ABOUT THIS EXERCISE.
Repeat the records below word for word, but start at the line that contains "Given: Click Richard Roe's avatar image", stop after the last line, and include nothing else.

[Data extracted from a collection]

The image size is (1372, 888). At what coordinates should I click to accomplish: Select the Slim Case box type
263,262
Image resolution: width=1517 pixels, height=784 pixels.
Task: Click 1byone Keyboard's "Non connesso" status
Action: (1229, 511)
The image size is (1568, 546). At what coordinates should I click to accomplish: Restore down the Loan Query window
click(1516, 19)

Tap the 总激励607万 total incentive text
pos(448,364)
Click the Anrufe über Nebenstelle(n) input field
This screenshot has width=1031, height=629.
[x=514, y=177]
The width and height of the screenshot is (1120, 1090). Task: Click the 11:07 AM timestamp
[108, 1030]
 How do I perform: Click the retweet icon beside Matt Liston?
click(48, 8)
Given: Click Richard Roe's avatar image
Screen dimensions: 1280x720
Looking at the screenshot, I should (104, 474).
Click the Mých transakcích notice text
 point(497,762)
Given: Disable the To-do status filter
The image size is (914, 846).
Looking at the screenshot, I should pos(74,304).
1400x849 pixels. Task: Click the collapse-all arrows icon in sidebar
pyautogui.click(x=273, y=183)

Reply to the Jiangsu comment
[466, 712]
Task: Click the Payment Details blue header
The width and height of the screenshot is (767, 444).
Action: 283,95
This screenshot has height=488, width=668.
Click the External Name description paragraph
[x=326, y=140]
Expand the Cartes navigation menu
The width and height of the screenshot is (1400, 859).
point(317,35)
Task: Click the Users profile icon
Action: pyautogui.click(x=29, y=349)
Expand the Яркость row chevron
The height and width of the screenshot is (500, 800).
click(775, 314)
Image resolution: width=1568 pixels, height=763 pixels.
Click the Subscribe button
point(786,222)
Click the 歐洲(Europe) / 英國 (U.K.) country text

RESULT OF THE TASK.
Given: Click Richard Roe's avatar image
Screen dimensions: 1280x720
Looking at the screenshot, I should (104, 474).
Click the Mých transakcích notice text
 point(497,762)
Given: Disable the To-do status filter
The image size is (914, 846).
Looking at the screenshot, I should pos(74,304).
1400x849 pixels. Task: Click the collapse-all arrows icon in sidebar
pyautogui.click(x=273, y=183)

Reply to the Jiangsu comment
[466, 712]
Task: Click the Payment Details blue header
The width and height of the screenshot is (767, 444).
Action: 283,95
This screenshot has height=488, width=668.
Click the External Name description paragraph
[x=326, y=140]
Expand the Cartes navigation menu
The width and height of the screenshot is (1400, 859).
point(317,35)
Task: Click the Users profile icon
Action: pyautogui.click(x=29, y=349)
Expand the Яркость row chevron
The height and width of the screenshot is (500, 800).
click(775, 314)
Image resolution: width=1568 pixels, height=763 pixels.
Click the Subscribe button
point(786,222)
Click the 歐洲(Europe) / 英國 (U.K.) country text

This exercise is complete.